> TEXT SECTION:
- - - - - - -

Vishal,

I think Guy is suggesting that you switch your architecture it a Servlet
centric model (a.k.a Model 2). Although this architecture is far superior to
a JSP centric model, it is more complicated. As long as your application
will ALWAYS remain small stick with your JSP centric approach. If you
decided to go with the Servlet centric architecture, I suggest that you use
the Struts package from the Jakarta Apache group (jakarta.apache.org).

Anyways, back to your original problem. You need to jar up the remote
interfaces and remote interfaces for your EJBs and any object that is passed
over these interfaces.  Then put this  jar in the WEB-INF/lib directory of
your war file. Jasper, which is the JSP page compiler, will only resolve
classes located in jars in the WEB-INF/lib directory or loose classes in the
WEB-INF/classes.

Hope this helps.

- - - - - - -

> SOURCE EXCERPT:
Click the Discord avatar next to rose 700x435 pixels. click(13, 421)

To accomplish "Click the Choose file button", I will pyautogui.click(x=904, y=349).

- - - - - - -

> TASKS:
1 – Based on the reply about JSP and Servlet architecture, decide whether each statement agrees with it: (a) the Servlet centric model is more complicated than a JSP centric model; (b) Jasper resolves classes placed anywhere in the war file; (c) the Struts package is recommended for the JSP centric approach. For each, answer yes or no and quote the words of the reply that decide it.
2 – Continue the reply about JSP and Servlet architecture after its final sentence.

> EXERCISE ANSWERS:
1 –
(a) Yes: "it is more complicated."
(b) No: "will only resolve classes located in jars in the WEB-INF/lib directory or loose classes in the WEB-INF/classes."
(c) No: "If you decided to go with the Servlet centric architecture, I suggest that you use the Struts package from the Jakarta Apache group (jakarta.apache.org)."

2 –
-dain

-----Original Message-----
From: Guy Rouillier [mailto:[EMAIL PROTECTED]]
Sent: Friday, April 27, 2001 4:51 PM
To: [EMAIL PROTECTED]
Subject: Re: [JBoss-user] Using JSP with JBoss


This is of course very subjective, but I would recommend that your JSPs not
talk directly to an EJB.  Can be done, obviously, as JSPs can contain any
Java code.  But JSPs are meant as a presentation layer.  I would recommend
you use a simple Java Bean (like the interest client) to talk with the EJB,
then have your JSP instantiate the client bean.  That way (1) your JSP
developers don't need to know about EJBs, how to connect with them, etc, and
(2) the JSP code can talk to the client bean as though everything were
taking place locally.  This approach let's your creative people focus on
presentation, while your developers focus on the business logic, and also
gives you more location independence.  If you use this approach, you've
already got an interest client in the sample code.

----- Original Message -----
From: "Vishal Chawla" <[EMAIL PROTECTED]>
To: <[EMAIL PROTECTED]>
Sent: Friday, April 27, 2001 3:04 PM
Subject: [JBoss-user] Using JSP with JBoss


> Hello,
> I am working with the first example (Interest ejb ) in the documentation.
> Instead of the Java application calling the ejb method, I have a simple
ejb
> that invokes the method and displays the result. My question is how can I
> use this JSP. I am not clear about the structure of the ejb "jar" file,
the
> web "war" file and the application "ear' file. What goes into each?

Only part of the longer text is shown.